Tod der "Tante-Emma-Läden"

In Utzenhofen (Kreis Amberg-Sulzbach) steht Bayerns ältester Dorfladen. Archivbild: Steinbacher

Immer mehr Supermärkte an den Ortsrändern, immer weniger kleine Geschäfte in den Dörfern: Das Aussterben der "Tante-Emma-Läden" geht unvermindert weiter. Aber diese Entwicklung soll gestoppt werden.

In der Oberpfalz gibt es immer weniger "Tante-Emma-Läden" mit unter 400 Quadratmetern Verkaufsfläche. Ihre Zahl hat sich im Verlauf der vergangenen zehn Jahre fast halbiert. Noch stärker war der Rückgang nur in Oberfranken. Das geht aus der Antwort des Wirtschaftsministeriums auf eine Anfrage des Grünen Markus Ganserer hervor.
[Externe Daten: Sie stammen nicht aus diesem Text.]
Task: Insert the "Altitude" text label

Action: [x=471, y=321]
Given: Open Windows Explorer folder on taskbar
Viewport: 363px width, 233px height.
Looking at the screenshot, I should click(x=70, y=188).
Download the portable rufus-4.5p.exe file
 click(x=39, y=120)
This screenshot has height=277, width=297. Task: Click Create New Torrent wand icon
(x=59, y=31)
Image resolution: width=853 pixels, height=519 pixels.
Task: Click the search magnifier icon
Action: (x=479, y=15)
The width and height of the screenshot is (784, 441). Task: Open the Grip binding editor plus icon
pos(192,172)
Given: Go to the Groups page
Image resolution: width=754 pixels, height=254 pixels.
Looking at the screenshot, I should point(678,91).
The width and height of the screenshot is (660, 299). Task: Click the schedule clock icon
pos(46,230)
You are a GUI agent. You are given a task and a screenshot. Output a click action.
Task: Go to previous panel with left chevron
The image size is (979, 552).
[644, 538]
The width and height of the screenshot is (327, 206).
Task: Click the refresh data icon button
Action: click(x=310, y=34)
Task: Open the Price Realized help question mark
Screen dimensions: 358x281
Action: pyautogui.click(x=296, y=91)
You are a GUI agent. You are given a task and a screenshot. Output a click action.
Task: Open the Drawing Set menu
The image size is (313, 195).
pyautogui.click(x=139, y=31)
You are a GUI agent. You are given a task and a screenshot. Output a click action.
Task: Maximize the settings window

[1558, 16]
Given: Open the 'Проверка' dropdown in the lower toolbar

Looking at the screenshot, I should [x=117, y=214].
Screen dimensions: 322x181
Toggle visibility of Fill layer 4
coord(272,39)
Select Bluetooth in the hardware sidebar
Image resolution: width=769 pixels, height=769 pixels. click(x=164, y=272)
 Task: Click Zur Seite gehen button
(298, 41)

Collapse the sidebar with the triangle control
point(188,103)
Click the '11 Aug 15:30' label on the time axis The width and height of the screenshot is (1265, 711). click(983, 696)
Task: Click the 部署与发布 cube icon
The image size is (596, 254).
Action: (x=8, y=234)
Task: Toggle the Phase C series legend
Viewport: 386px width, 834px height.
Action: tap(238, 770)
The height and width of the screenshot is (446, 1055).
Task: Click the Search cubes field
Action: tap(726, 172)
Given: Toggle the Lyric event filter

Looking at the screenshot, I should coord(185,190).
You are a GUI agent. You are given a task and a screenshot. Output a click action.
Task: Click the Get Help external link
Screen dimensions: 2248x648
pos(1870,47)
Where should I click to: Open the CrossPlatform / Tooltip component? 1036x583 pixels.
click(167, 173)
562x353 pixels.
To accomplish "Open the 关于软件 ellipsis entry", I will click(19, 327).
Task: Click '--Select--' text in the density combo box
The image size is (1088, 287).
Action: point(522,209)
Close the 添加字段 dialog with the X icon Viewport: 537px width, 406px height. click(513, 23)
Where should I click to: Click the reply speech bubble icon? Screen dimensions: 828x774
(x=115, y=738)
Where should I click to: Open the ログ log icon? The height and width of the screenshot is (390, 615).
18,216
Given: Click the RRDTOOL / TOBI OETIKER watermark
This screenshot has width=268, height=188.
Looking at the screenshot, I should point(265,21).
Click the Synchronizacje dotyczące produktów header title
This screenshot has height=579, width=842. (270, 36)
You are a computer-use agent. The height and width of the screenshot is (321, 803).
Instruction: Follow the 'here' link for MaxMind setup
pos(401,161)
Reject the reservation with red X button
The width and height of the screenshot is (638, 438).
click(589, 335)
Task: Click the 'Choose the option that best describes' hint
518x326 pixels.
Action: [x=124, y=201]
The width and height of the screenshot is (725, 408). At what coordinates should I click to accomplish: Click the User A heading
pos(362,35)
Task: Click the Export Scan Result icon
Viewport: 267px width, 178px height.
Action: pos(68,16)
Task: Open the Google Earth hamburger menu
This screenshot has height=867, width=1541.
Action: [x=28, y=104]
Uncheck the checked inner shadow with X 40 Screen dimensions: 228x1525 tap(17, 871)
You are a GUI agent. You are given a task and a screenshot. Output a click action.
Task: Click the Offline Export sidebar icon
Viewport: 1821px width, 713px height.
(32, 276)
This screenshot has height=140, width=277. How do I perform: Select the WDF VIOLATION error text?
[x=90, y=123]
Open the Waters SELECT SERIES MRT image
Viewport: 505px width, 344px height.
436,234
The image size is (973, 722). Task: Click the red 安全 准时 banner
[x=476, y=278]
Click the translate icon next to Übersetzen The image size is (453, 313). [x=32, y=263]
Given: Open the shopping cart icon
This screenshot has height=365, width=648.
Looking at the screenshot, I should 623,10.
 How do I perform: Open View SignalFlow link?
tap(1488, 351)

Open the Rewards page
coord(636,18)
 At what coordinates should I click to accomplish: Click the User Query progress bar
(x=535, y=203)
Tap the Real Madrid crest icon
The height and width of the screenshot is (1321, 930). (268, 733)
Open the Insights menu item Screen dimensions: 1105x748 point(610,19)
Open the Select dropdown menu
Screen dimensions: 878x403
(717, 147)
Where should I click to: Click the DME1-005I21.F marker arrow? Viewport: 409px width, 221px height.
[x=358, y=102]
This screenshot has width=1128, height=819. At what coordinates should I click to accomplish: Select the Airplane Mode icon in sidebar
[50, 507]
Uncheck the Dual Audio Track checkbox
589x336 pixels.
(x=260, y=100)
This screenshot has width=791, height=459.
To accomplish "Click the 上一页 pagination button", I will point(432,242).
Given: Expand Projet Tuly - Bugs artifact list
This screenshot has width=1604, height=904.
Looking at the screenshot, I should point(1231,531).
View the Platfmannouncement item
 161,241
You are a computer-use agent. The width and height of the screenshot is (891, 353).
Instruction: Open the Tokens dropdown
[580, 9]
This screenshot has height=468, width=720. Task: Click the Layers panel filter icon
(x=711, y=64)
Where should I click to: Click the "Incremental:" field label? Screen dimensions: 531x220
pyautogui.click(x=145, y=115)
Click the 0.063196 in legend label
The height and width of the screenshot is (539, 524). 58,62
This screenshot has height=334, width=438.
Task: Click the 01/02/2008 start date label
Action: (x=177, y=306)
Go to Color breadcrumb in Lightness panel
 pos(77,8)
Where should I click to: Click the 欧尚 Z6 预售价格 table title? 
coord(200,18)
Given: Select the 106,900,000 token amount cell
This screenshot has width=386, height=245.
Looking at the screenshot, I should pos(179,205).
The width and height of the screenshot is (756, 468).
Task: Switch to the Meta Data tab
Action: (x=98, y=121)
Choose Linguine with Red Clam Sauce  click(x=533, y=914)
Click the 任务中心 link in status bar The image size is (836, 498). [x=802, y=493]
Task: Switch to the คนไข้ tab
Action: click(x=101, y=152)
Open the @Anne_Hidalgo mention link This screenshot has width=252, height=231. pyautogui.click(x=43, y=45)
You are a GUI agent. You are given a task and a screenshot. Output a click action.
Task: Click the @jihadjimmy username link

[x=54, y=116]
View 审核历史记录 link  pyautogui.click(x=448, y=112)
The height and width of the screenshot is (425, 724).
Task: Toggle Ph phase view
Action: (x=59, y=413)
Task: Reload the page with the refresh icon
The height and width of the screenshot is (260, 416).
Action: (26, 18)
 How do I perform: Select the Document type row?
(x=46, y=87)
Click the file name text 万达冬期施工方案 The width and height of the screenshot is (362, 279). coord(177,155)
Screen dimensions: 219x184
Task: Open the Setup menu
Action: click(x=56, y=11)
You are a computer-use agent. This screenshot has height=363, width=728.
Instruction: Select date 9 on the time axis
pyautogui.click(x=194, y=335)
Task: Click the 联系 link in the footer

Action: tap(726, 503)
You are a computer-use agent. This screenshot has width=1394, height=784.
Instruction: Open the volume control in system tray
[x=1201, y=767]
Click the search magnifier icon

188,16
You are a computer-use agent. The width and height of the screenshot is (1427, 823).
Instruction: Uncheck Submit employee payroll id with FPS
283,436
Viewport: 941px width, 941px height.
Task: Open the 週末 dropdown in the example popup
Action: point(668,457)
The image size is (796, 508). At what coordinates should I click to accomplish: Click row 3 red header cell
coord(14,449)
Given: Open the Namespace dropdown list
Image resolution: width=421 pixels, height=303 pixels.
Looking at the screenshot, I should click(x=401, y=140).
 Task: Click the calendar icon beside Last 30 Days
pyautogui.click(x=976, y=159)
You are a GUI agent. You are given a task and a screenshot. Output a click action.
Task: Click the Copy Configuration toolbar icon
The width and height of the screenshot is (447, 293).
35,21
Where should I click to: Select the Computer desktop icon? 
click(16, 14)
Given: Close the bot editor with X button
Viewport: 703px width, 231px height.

Gab es in der Oberpfalz 2005 noch 251 kleine Kramerläden zur Sicherstellung der örtlichen Nahversorgung, waren es im vergangenen Jahr nur noch 123. Deren Gesamtverkaufsfläche sank dabei um 40 Prozent.

Keine Chancen mehr haben kleine Geschäfte in den Städten. In Weiden mussten drei von vier Kleinhändler aufgeben, in Amberg drei von fünf. Aber auch in den Landkreisen sind die Rückgänge zum Teil drastisch. Im Landkreis Neustadt/WN sank die Zahl der "Tante-Emma-Läden" von 33 auf 15 (minus 55 Prozent), im Landkreis Tirschenreuth von 37 auf 18 (minus 51 Prozent) und im Landkreis Schwandorf von 35 auf 18 (minus 48,5 Prozent). Im Landkreis Amberg-Sulzbach schlossen 9 der 22 Läden (minus 41 Prozent).

Weiden liegt vorne

Im Gegenzug nahm die Zahl der oft auf der grünen Wiese am Ortsrand platzierten Supermärkte von 342 auf 353 zu. 19 Neueröffnungen standen 8 Schließungen gegenüber, allein 5 davon im Landkreis Neustadt/WN. Die Gesamtverkaufsfläche der Supermärkte vergrößerte sich durch Neueröffnungen und Erweiterungen bestehender Läden um 15 Prozent auf fast 400 000 Quadratmeter. Überdurchschnittliches Flächenwachstum gab es unter anderem in der Stadt Weiden (plus 21 Porzent) und in der Region Amberg (plus 17 Prozent). In den Landkreisen Schwandorf (plus 8 Prozent) und Neustadt/WN (plus 3 Prozent) kamen dagegen kaum Flächen dazu.

Ganserer forderte vor dem Hintergrund der Zahlen ein Umsteuern in der Landesentwicklung. "Der anhaltende Strukturwandel im Einzelhandel gefährdet die fußläufige Nahversorgung im ländlichen Raum", warnte er. Konsequenz sei zudem, dass Dorfkerne verödeten, während an den Ortsränder der Flächenfraß für immer neue Gewerbegebiete das Landschaftsbild verschandele. Neben dem eindeutigen Vorrang für die innerörtliche Entwicklung sprach sich Ganserer für eine bessere Förderung genossenschaftlicher Dorfläden oder "rollender Supermärkte" aus.

Rund 150 Dorfläden

Nach Angaben aus dem Wirtschaftsministerium gibt es bayernweit derzeit rund 150 von Bürgergemeinschaften betriebene Dorfläden. Zu den Schwerpunkten gehörten Ober- und Unterfranken. Eine Förderung erfolge über die Programme zur Dorferneuerung des Freistaats sowie über das Leader-Programm der EU. Seit 2011 seien dafür rund zwei Millionen Euro ausgegeben worden.

Inwieweit sich für die Bürger durch den Schwund an Kramerläden die Wege zum Kauf von Dingen des täglichen Bedarfs vergrößert haben, vermochte das Ministerium nicht zu beantworten. Dazu lägen keine Daten vor, hieß es. Zum Erreichen der Supermärkte am Ortsrand verwies das Ministerium nicht motorisierte Bürger auf den Fußweg, das Fahrrad und den öffentlichen Nahverkehr.